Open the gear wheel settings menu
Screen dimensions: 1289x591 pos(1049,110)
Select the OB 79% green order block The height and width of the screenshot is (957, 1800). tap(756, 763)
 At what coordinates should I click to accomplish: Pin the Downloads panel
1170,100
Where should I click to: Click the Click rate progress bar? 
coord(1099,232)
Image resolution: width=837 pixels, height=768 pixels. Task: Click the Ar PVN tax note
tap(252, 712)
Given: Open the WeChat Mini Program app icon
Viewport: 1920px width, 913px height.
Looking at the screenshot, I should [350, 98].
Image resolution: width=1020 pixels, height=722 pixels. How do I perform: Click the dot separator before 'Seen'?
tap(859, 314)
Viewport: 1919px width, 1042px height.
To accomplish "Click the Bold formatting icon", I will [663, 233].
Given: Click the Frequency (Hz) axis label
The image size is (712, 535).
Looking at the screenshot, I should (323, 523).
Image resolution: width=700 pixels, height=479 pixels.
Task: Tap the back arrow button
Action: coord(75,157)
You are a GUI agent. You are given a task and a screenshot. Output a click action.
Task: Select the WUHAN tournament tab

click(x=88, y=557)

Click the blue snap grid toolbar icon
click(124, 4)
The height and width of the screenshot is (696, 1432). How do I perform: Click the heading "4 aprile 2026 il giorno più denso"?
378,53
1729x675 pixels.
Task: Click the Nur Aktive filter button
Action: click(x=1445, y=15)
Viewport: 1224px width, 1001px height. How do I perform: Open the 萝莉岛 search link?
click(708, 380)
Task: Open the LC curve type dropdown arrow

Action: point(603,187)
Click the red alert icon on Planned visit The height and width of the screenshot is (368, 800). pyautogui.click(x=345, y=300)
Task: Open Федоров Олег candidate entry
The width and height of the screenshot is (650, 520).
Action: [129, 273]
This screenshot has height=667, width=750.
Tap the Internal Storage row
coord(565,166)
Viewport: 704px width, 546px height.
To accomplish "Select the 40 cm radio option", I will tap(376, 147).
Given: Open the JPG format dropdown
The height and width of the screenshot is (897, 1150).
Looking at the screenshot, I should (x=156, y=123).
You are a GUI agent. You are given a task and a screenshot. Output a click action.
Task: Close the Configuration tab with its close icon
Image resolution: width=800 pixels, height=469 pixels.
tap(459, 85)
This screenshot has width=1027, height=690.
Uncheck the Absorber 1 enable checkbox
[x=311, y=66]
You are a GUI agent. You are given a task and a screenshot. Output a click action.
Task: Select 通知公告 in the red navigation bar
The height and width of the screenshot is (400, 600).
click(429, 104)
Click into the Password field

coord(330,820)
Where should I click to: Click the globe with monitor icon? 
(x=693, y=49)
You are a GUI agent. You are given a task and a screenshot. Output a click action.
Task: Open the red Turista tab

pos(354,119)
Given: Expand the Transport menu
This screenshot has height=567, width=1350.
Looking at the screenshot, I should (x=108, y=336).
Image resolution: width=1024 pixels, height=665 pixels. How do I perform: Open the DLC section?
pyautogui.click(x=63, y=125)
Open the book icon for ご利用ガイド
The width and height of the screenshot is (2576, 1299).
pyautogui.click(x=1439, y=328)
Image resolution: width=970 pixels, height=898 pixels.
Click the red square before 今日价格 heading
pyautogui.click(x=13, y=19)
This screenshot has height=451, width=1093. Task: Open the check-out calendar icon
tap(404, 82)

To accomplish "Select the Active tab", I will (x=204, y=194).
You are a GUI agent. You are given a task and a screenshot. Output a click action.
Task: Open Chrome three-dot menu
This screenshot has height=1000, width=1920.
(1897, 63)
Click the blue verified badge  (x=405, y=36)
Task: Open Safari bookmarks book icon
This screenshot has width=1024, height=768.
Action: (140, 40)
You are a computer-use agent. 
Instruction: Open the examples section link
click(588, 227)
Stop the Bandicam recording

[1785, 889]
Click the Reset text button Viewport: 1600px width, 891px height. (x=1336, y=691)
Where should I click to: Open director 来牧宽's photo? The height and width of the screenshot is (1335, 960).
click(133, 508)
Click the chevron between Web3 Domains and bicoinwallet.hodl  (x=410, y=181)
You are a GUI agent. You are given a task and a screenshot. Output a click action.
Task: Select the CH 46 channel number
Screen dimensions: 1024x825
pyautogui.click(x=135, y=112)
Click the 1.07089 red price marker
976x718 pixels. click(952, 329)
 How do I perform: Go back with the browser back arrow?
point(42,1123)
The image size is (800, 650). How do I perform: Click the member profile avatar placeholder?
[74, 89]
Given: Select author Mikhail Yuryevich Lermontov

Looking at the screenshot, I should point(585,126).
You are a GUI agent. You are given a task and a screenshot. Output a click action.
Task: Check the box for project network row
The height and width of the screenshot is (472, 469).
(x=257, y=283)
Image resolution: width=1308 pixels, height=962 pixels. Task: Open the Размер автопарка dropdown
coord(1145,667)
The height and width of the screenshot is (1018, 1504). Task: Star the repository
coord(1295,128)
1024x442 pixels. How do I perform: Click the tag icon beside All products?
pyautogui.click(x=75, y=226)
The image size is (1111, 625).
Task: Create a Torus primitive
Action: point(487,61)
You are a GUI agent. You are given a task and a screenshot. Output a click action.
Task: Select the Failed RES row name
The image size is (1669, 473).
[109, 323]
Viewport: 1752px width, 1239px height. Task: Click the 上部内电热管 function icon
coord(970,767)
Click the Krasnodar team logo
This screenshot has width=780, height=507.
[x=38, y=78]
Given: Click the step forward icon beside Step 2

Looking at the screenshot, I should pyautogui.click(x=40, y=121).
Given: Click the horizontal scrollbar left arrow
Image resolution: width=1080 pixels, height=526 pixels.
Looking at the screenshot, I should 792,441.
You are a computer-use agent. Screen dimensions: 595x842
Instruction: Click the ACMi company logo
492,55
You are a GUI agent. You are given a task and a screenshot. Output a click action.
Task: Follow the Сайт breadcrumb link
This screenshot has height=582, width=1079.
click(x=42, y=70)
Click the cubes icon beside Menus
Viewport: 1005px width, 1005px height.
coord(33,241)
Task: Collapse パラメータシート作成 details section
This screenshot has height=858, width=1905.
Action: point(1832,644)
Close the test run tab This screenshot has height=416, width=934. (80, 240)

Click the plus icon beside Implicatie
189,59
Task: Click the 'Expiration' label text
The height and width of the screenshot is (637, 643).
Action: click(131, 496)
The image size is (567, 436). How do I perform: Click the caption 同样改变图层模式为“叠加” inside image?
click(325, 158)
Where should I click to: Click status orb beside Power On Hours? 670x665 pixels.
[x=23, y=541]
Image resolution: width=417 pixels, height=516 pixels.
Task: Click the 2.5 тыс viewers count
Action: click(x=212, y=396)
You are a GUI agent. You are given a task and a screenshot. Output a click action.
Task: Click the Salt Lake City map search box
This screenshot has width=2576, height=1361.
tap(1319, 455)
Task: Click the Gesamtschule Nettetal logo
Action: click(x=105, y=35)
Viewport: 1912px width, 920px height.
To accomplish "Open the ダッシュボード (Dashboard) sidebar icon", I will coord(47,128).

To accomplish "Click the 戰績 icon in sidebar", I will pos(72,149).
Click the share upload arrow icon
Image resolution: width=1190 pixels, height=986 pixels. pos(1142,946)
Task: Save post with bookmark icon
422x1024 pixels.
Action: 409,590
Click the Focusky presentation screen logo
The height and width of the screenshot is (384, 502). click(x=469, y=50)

■ What you will do ■
Where the word "computer" shows up in a line of the listing, return that line.

■ Exercise result ■
You are a computer-use agent. 
You are a computer-use agent. Screen dimensions: 595x842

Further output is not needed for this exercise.